If I was in a war zone, I'll be photographing everything including the worst of it.

If I were in a war zone, I suspect I would keep my head down -- and probably pee my pants out of fear.

As for what or what not to photograph of human tragedy, I'm not sure a rule before the fact can be applied. So much depends on the discretion and sensibility of the photogrpaher -- and of the viewer. I find the work of Diane Arbus cruel, but, oddly, not that of Weegee or Nan Golden, both of whom can be very disturbing.

Personally, I probably would not photograph a scene unfolding where someone had died or killed themselves. A slide I processed years ago, when I was working in photo labs, taken by the state medical examiner of a suicide in the Sandia mountains, haunts me to this day -- for the sheer, lonely despair of the fact documented.

I don't believe any part of the human condition is absolutely off limits to photography, though the more difficult or intimate aspects are harder to document successfully without sensationalism or prurience.
 
Sorry but I will politely disagree with that. You see an event , you make a conscious decision to photograph it. This means you do get time to think.
Pushing the shutter button, wether or not the camera is at your eye is a thought process and nothing to do with instinct.

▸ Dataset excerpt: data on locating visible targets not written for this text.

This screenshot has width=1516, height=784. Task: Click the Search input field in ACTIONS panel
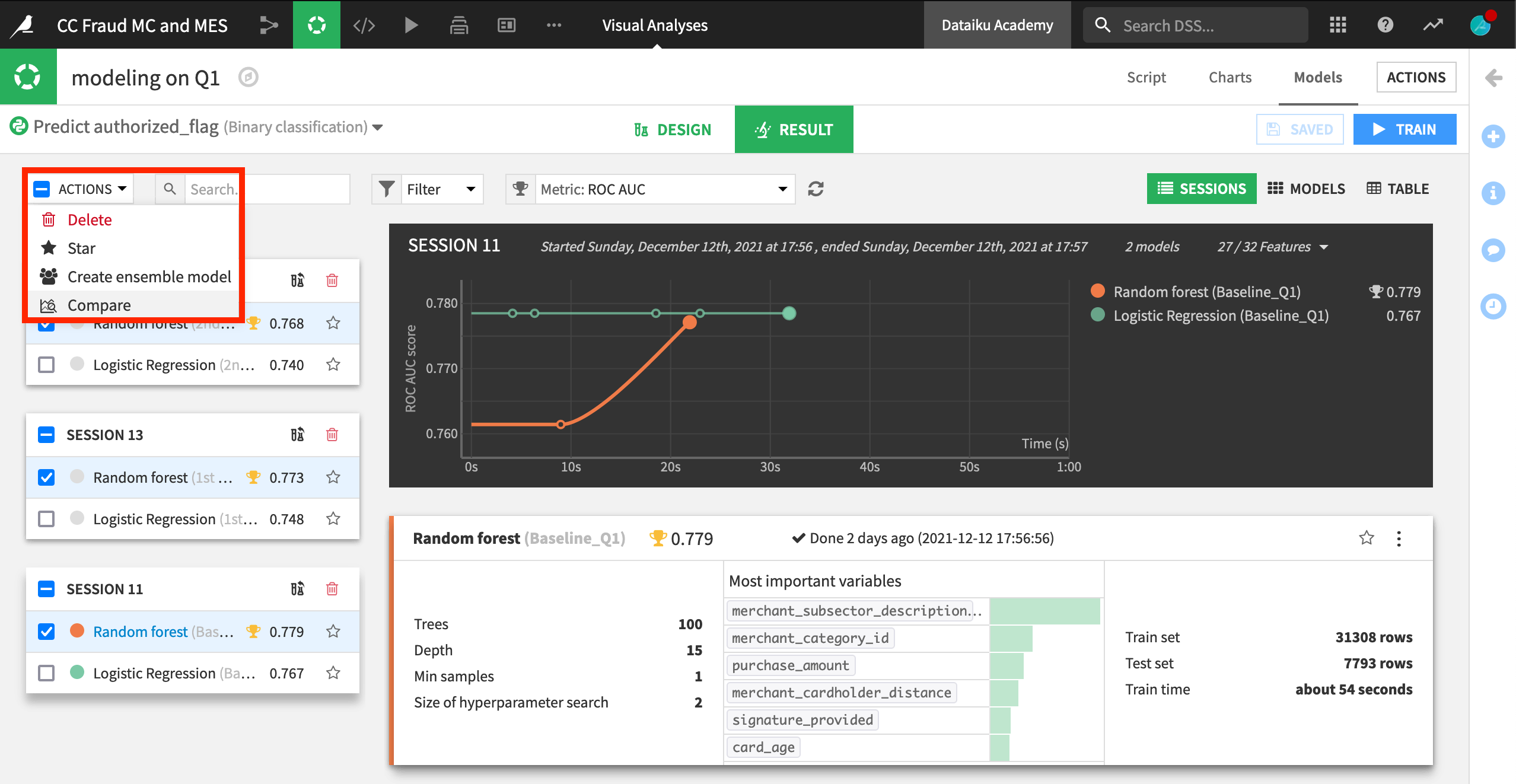(x=215, y=189)
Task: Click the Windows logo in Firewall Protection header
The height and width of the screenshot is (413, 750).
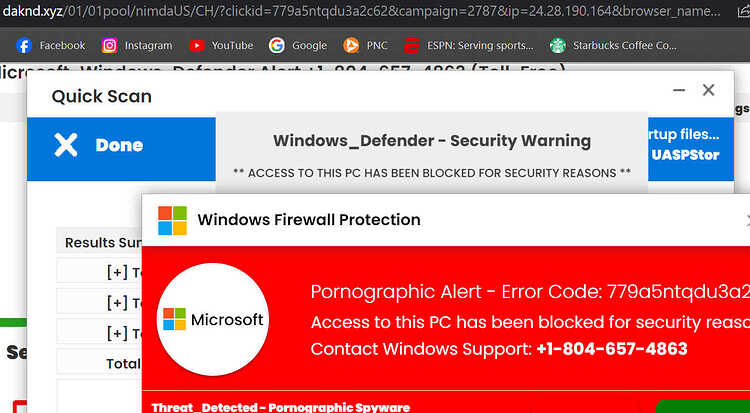Action: coord(172,221)
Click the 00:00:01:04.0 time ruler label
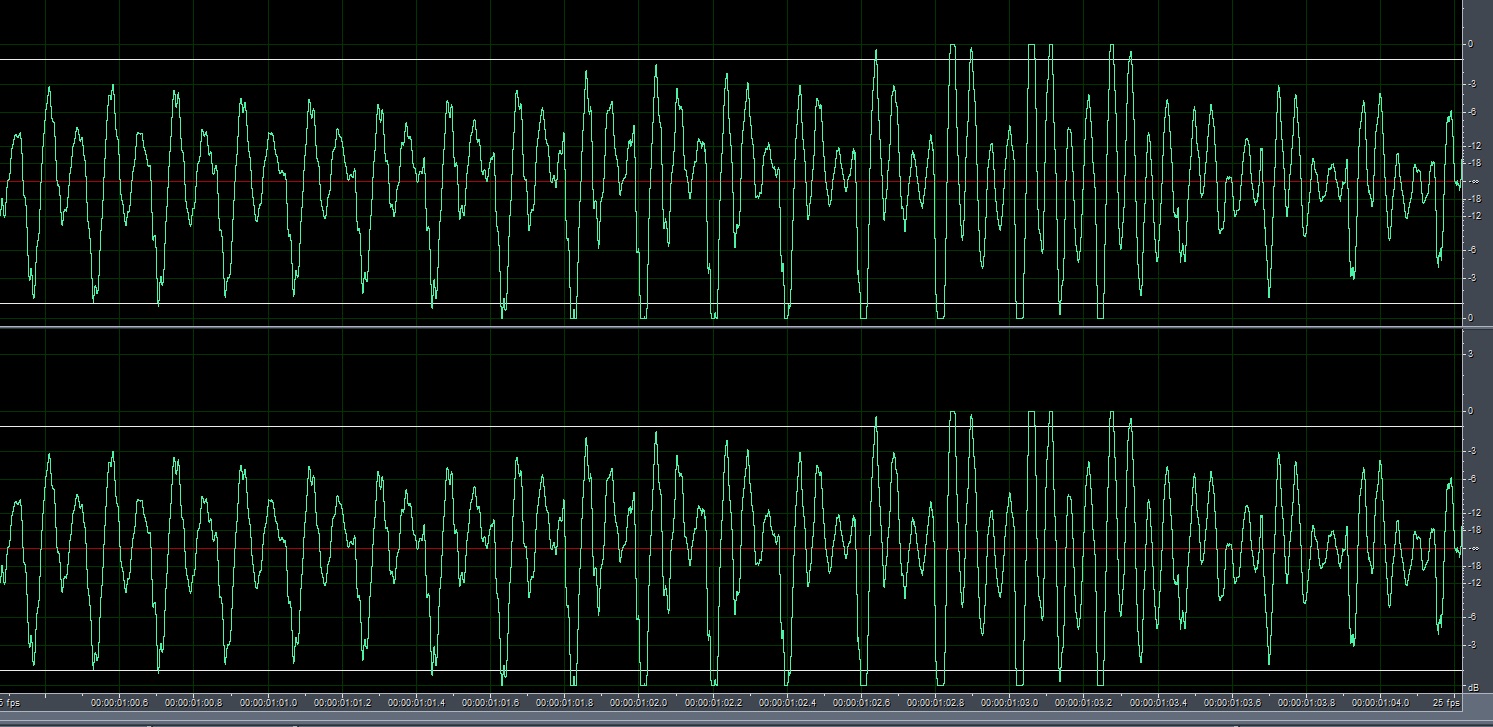 pyautogui.click(x=1382, y=703)
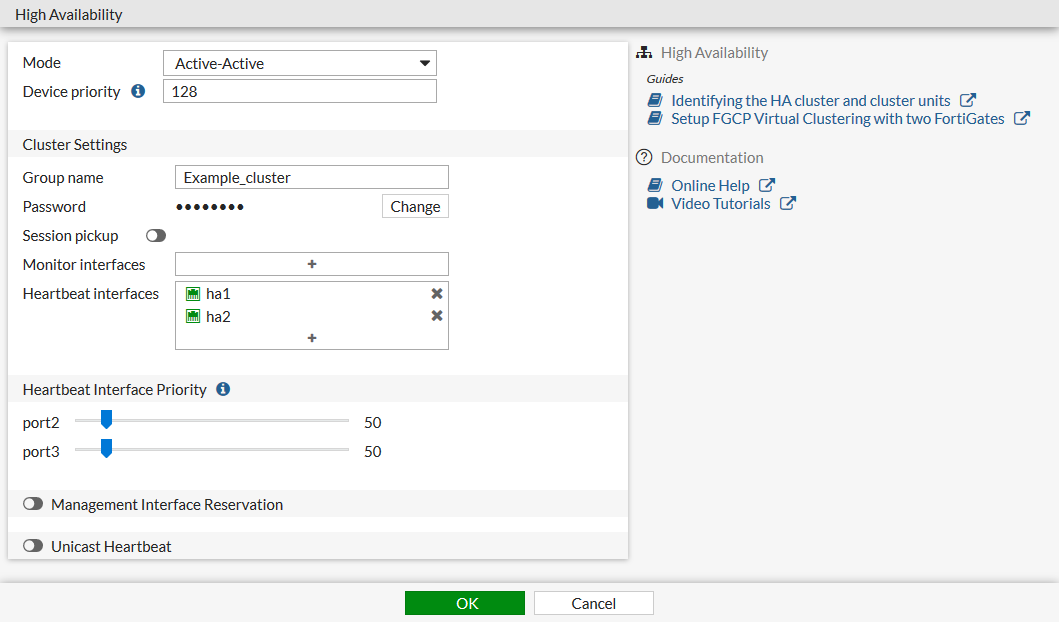Add a monitor interface with plus
1059x622 pixels.
312,264
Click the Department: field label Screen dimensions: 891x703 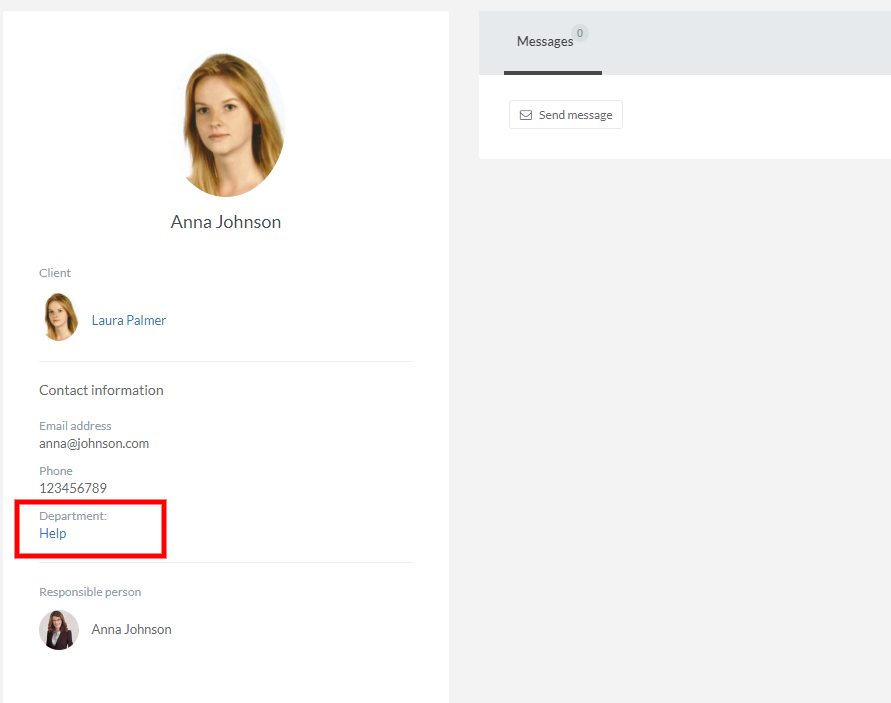(73, 516)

I live in India. There's a fair bit of drama on the streets. I don't think I'd be ok with photographing an accident, but there are times when I've chosen to take pictures crouched down with someone less fortunate than me (while toting a camera and wearing designer denims) just because they are in the "right kind of light" or "it'll make an interesting image", etc. Of course one tends to get pretty desensitized to extreme poverty or there just isn't any way one can cope on a daily basis. So I stand by what I said, in that I pretty much decide later, whether the picture is sympathetic to the subject and how comfortable I am with sharing the image.

Also, I'm not sure with how it is with everyone else, but when I set out to with the explicit purpose of making pictures, it becomes a bit of an obsession. I'll probably taking pictures every few seconds, looking at each opportunity through multiple angles, and this could go on for hours at a stretch. At that time, I'm not really thinking of anything beyond the frame in my camera. I'm probably not as mindful as I'd like to be at times like these.
 
Rajiv, I don't think anyone would object to your style of shooting. It boils down, I think, to what you choose to publish. If you have the dignity of man as your guide, I don't think you can go far wrong.

Ron, I think you've summed it up much better than I did. To be mindful of "the dignity of man" is a good way to put it. I think if a difficult subject is approached with empathy and understanding, it goes a long way in telling a more compelling story.